A Swing and a Miss from the CDC

Mike Pellini, managing partner, Section32

Please help me understand the value of OUR Centers for Disease Control and Prevention in 2020.

It’s baseball season — sort of. We have been waiting and waiting for the CDC to step up to home plate. The bases have been loaded for 7 months, and their fans have been waiting. The CDC is supposed to be our national cleanup hitter.

Yet, instead of trying to hit the ball out of the park for the grand slam, they have either struck out each time or tried for the occasional bunt single. This week, they decided to not even leave the on-deck circle.

Here’s the situation. Millions of kids and parents are seeking solid, science-based recommendations on what to do about school this fall during the pandemic. The CDC responded to this challenge by issuing revised guidance on Aug. 26 that said asymptomatic people who have been exposed to an infected person don’t necessarily need to get tested.

That revised guidance — to do less, not more testing — reportedly came from the White House and top levels of the Department of Health and Human Services. Maybe it did; maybe it didn’t. What matters is that the CDC issued the information.

Scientists were baffled, as the new guidance makes no sense. Within hours, CDC director Robert Redfield backpedaled, telling reporters that “testing may be considered” for anyone who has been exposed to the virus.

In a statement, Redfield said:

“Everyone who needs a COVID-19 test, can get a test. Everyone who wants a test does not necessarily need a test; the key is to engage the needed public health community in the decision with the appropriate follow-up action.”

The public needs firm guidance. This statement is so wishy-washy, it is meaningless.

Is there any real value left for this aging, high-priced player? 

Stats in baseball don’t lie. Stats in healthcare generally don’t lie either. Roughly 40% of the spread of COVID-19 virus is from asymptomatic people. In a country with 5.9 million confirmed cases of COVID-19, and many more unconfirmed cases, it’s safe to say we have several million people capable of spreading this disease without even knowing they are sick. That’s undebatable at this point (though I know even the most basic facts are seemingly up for debate these days.)

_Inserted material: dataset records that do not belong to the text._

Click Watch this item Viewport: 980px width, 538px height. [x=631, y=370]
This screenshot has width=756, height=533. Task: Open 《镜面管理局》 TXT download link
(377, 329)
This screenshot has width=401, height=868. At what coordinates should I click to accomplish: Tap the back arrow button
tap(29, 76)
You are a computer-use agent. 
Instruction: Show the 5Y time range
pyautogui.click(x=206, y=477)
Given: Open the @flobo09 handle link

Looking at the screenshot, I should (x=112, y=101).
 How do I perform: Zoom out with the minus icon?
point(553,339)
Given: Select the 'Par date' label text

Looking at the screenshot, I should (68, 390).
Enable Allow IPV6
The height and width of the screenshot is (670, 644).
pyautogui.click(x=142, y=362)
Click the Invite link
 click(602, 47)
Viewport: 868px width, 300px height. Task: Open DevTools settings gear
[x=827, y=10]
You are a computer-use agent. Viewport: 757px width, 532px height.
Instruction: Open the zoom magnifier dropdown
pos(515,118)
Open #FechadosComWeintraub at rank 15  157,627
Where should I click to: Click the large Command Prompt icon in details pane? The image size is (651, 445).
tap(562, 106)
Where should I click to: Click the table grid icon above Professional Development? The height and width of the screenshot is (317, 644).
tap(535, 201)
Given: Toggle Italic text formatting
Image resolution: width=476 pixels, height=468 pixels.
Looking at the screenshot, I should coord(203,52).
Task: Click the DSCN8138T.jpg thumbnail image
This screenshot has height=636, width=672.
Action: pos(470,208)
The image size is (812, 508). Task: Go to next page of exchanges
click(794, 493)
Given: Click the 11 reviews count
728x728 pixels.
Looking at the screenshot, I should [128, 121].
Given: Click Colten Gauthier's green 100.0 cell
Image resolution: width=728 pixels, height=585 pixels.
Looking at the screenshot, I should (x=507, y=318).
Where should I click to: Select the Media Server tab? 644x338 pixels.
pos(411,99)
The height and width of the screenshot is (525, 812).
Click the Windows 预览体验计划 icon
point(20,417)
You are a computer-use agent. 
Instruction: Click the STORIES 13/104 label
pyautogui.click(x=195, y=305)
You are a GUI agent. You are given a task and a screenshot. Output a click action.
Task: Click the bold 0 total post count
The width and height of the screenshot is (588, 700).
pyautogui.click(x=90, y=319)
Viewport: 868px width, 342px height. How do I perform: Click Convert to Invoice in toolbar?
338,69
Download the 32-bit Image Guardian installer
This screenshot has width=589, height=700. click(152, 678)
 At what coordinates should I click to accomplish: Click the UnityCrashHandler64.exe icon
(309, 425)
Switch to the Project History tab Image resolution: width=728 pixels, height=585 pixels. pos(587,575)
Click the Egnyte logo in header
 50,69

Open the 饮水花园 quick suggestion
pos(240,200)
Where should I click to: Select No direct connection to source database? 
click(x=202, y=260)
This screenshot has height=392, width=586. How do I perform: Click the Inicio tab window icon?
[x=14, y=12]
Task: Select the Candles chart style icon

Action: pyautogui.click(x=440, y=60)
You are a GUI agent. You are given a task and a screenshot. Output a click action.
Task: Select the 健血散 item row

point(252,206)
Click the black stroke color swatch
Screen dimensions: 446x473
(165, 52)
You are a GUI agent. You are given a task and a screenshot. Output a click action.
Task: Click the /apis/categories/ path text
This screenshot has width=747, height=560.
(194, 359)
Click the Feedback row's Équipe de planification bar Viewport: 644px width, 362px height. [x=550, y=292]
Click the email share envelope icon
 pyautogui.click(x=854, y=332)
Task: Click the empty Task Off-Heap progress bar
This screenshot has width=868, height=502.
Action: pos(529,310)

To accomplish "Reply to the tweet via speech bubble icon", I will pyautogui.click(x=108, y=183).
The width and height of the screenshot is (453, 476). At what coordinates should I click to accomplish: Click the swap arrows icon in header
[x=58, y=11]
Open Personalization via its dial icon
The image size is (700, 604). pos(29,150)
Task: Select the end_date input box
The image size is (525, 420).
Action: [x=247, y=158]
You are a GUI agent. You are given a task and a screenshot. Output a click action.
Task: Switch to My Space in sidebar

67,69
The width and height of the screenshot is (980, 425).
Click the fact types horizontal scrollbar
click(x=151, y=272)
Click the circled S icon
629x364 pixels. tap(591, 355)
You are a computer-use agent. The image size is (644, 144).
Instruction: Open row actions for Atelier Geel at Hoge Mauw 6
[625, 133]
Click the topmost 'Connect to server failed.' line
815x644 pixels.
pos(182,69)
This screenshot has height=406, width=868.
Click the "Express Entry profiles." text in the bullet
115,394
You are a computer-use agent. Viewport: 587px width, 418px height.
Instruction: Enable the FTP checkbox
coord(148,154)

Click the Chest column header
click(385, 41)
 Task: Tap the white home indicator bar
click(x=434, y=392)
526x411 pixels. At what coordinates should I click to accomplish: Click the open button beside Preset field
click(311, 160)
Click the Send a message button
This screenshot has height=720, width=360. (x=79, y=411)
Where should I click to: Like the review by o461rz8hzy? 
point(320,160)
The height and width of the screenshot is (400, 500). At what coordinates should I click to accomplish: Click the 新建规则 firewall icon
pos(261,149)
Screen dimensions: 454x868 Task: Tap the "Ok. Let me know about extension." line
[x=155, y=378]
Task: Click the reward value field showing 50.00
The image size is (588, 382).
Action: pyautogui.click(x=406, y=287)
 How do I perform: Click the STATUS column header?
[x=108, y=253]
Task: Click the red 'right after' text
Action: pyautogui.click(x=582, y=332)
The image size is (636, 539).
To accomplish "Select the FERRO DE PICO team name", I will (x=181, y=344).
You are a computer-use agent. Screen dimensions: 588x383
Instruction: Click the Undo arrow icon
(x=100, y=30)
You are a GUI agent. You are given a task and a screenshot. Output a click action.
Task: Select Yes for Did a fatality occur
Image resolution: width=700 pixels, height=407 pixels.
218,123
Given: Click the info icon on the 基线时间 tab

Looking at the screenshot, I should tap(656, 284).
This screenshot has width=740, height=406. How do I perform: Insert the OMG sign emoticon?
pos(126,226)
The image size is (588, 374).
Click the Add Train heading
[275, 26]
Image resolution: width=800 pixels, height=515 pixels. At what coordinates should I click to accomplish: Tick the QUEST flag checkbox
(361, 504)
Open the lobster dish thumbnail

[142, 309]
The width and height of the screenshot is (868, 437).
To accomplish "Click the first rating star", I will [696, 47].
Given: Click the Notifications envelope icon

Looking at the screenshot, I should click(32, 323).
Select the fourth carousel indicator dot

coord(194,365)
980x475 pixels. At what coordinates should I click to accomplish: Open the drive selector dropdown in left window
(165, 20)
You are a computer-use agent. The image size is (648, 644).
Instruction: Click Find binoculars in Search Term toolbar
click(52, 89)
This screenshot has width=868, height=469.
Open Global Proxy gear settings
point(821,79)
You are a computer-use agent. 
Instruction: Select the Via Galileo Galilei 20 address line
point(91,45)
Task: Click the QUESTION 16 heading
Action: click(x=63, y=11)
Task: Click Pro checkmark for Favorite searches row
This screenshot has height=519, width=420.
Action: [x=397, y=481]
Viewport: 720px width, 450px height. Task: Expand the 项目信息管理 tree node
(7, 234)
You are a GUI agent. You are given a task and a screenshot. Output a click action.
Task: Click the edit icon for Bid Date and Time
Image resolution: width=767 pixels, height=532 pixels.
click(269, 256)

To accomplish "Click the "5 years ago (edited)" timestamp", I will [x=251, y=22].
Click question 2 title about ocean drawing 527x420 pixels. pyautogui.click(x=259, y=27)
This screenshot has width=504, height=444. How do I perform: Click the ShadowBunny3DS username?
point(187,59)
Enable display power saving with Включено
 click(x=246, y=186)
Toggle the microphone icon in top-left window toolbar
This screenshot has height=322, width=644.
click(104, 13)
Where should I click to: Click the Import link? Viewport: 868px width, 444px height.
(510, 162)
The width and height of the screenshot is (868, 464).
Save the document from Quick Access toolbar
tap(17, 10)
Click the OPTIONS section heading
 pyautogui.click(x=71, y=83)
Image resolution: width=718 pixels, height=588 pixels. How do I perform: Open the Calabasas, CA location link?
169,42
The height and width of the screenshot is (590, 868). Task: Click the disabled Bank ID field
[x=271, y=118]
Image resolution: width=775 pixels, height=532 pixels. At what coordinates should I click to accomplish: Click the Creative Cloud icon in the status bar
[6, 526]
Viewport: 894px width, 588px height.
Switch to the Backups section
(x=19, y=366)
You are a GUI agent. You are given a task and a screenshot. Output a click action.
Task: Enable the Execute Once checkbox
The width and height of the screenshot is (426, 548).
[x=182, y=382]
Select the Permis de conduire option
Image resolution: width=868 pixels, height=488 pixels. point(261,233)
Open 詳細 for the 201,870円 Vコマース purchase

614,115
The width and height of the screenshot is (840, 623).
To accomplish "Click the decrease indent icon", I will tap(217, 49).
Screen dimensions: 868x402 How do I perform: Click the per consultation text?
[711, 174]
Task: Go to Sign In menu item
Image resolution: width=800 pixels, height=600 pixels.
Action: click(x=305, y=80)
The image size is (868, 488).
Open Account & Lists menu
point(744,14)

Let’s recap some of the most visible and critical missteps by the CDC since the start of the pandemic, and let’s consider the consequences.

  • Misstep 1: Failing to swiftly deliver an accurate diagnostic test. This failure, from January and February, has been well documented.
    • Result: At least a 6-week delay in the availability of the initial COVID-19 tests for the public. That delay allowed the disease to spread far and wide from its initial ports of entry, undetected. This resulted in a constant game of catch-up in efforts to implement a serious testing/tracing/isolation strategy, which still hasn’t been implemented at the national level.
  • Misstep 2: Months into the pandemic, the CDC recognized the data being reported was a combination of viral and serology testing.
    • Result: Public COVID-19 data on which supply allocation decisions were being made was inaccurate. As a reminder, viral diagnosis generally spots current infections with the virus, while serology diagnosis generally tells us about infections that occurred in the past, and which prompted the patient to develop antibodies to the virus.
  • Misstep 3: The CDC has been muzzled from the start, unable to communicate directly and forcefully to the American people. No one from the CDC has provided clear guidance to educate the public on the appropriate utilization of serology versus viral testing.
    • Result: Public confusion on how to use each testing type, as well as the value of each approach.
  • Misstep 4: The agency has failed to produce appropriate and adaptable testing guidelines for workplaces and community organizations, including schools.
    • Result: Our businesses and local schools are flying blind and on their own. Most are developing their own testing guidelines from scratch and with limited to no guidance from the federal agency with the world’s best expertise in epidemiology. Schools are facing financial risks from donors and others who wonder why their policies appear to be out of step with the CDC, regardless of how inconsistent the agency’s guidance may be.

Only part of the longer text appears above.